Bombas. Ya casi no había gente el la calle.
Silbido.
Bomba. Escombros. Muertos. Teníamos que pasar por encima de ellos.
Sangre. Corríamos. El corazón se me salía de la caja. Apretaba la mano de Mario. No le miraba. Sólo corría. Corría. Por fin vi la entrada del metro. “Un poco más, Mario”.
Silbido.
Bomba. Escombros. Nos tiramos al suelo. Había caído en medio de la calle. Entre nosotros y el metro. Me levanté. Mario estaba en el suelo. Tenía un corte en la frente. Me miraba. Temblaba. Pero no se movía. “Vamos, Mario”. Las lágrimas corrían por sus mejillas. Tenía espanto en la cara. “¡Vamos!”. Nada. Me agaché. Le cogí en brazos. Corrí lo que pude porque casi no podía con él.
Silbido.
Bomba. Polvo. Alguien me adelantó por la izquierda, corriendo. “¡Ayúdeme! Por favor”. Desapareció entre el polvo. Las piernas me dolían. El pecho me dolía. Los brazos me dolían. Andaba. Polvo.
Silbidos.
Bombas. No podía más. Llegué al metro. Mario me apretaba tanto el cuello que no podía respirar. Bajé las escaleras. No sé como. Oscuridad. Silencio. Murmullos. Calor. Mucho calor.
Silbidos y
bombas. Apagados. Estábamos a salvo. Dejé a Mario en el suelo. Lloraba. Me abrazaba. La gente nos miraba entre sombras. Olía a miedo y a humedad. Una señora se nos acercó y nos dio un poco de agua. Nos limpió las heridas con un trapo casi seco. Dolía. Y la cara. “Lo siento. No hay mucho agua.” Recordé lo que llevaba y le di un caramelo a Mario. Se tranquilizó un poco aunque sollozaba y no dejaba de abrazarme. Se agarraba a mi como un mono. “Tranquilo, Mario. Todo está bien”. “¿Y mamá?” Dijo él.

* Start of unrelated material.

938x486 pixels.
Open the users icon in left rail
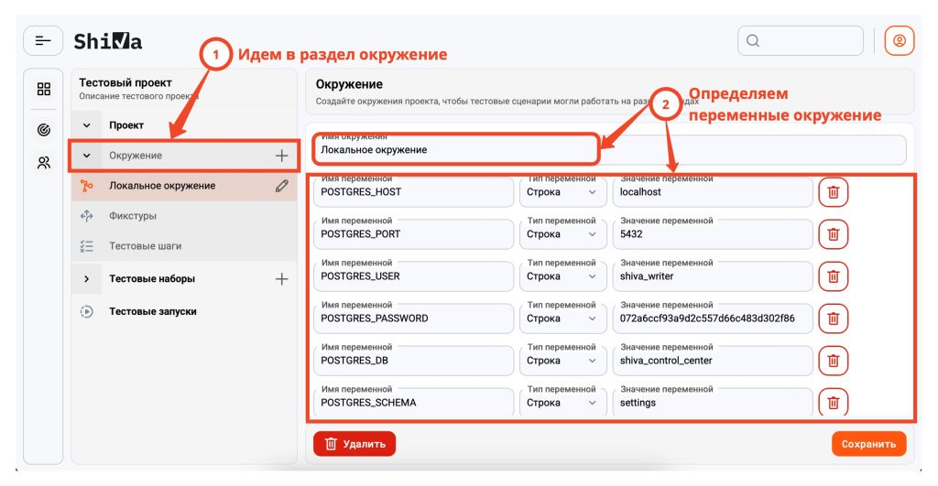click(x=43, y=163)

Pasamos varias horas allí. Con el miedo en el cuerpo, sin atrevernos a salir, aunque aunque ya no se oían ni
bombas ni aviones y la gente había ido marchándose, y preguntándonos constantemente eso. “¿Y mamá? ¿Y papá?”.

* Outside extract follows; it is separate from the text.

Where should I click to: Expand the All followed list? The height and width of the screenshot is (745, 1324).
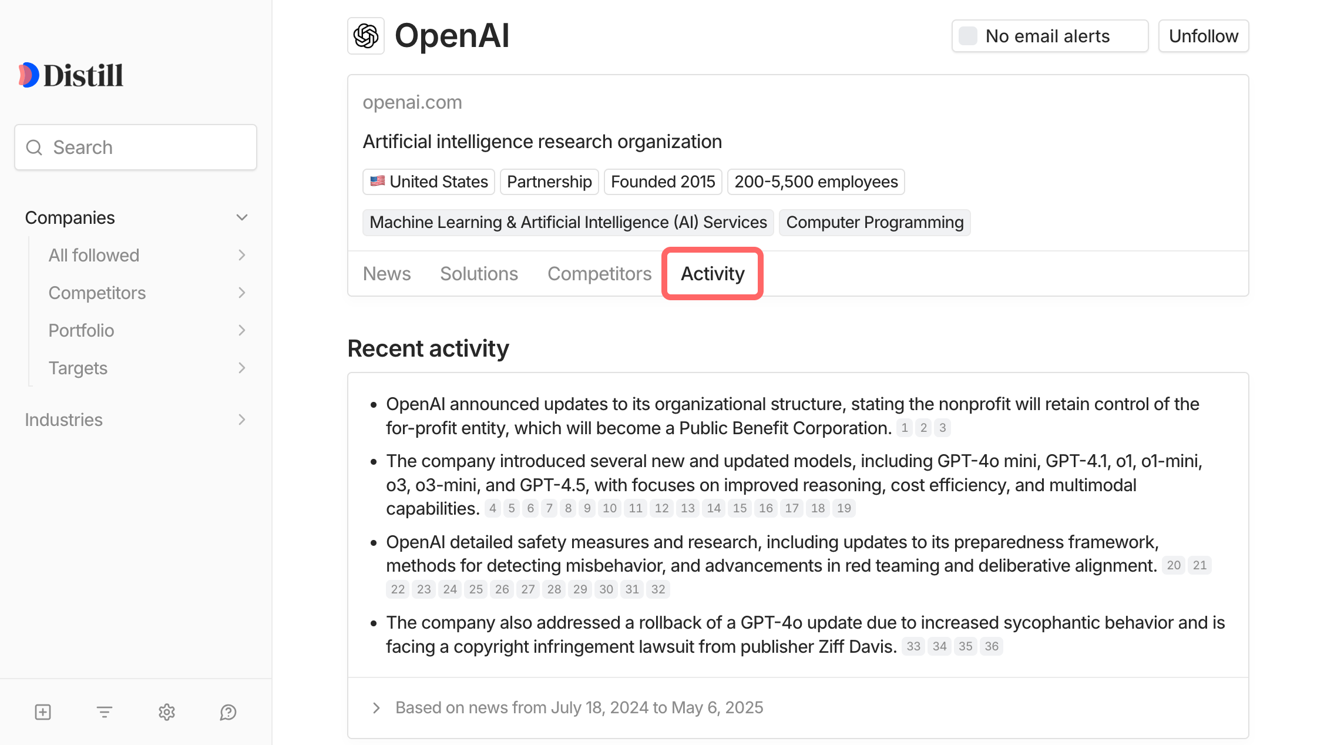[242, 255]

Madre no llegó hasta unas dos horas más tarde. Venía con padre. Lloraba y padre la abrazaba. Tenían cara de estar muy cansados. Llevaban tiempo buscándonos. Sus ropas estaban empapadas de polvo y sus caras en sudor.

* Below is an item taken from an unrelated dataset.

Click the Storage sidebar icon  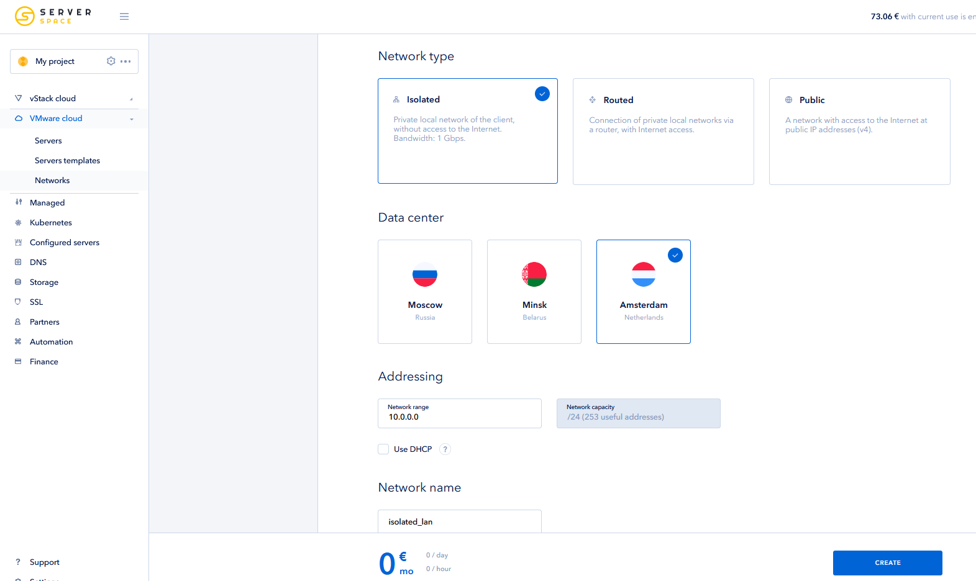[x=18, y=282]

La primera en vernos fue mi madre. “¡Vicente! ¡Mario!” Gritó. Nunca la había visto correr así. Sorteaba a la poca gente que quedaba en aquella estación como podía, presa del cansancio, mientras se dirigía a nosotros con los brazos abiertos. Cuando llegó a nosotros, se puso de rodillas, y cogiéndonos las caras nos miró a los ojos con los suyos bañados en lágrimas y nos besó. Fueron besos largos, calientes. No quería soltarnos. Luego nos abrazó y rompió a llorar desconsoladamente. Padre le acariciaba el pelo mientras le decía: "¿Lo ves? Ya te dije que Vicente cuidaría de él."
Pero aquello no había terminado. Sólo había sido el primer bombardeo. Pronto aprendimos que temdríamos que acostumbrarnos a las
bombas, a los aviones, a las ruinas, a ver así la Puerta del Sol como consecuencia de las mismas.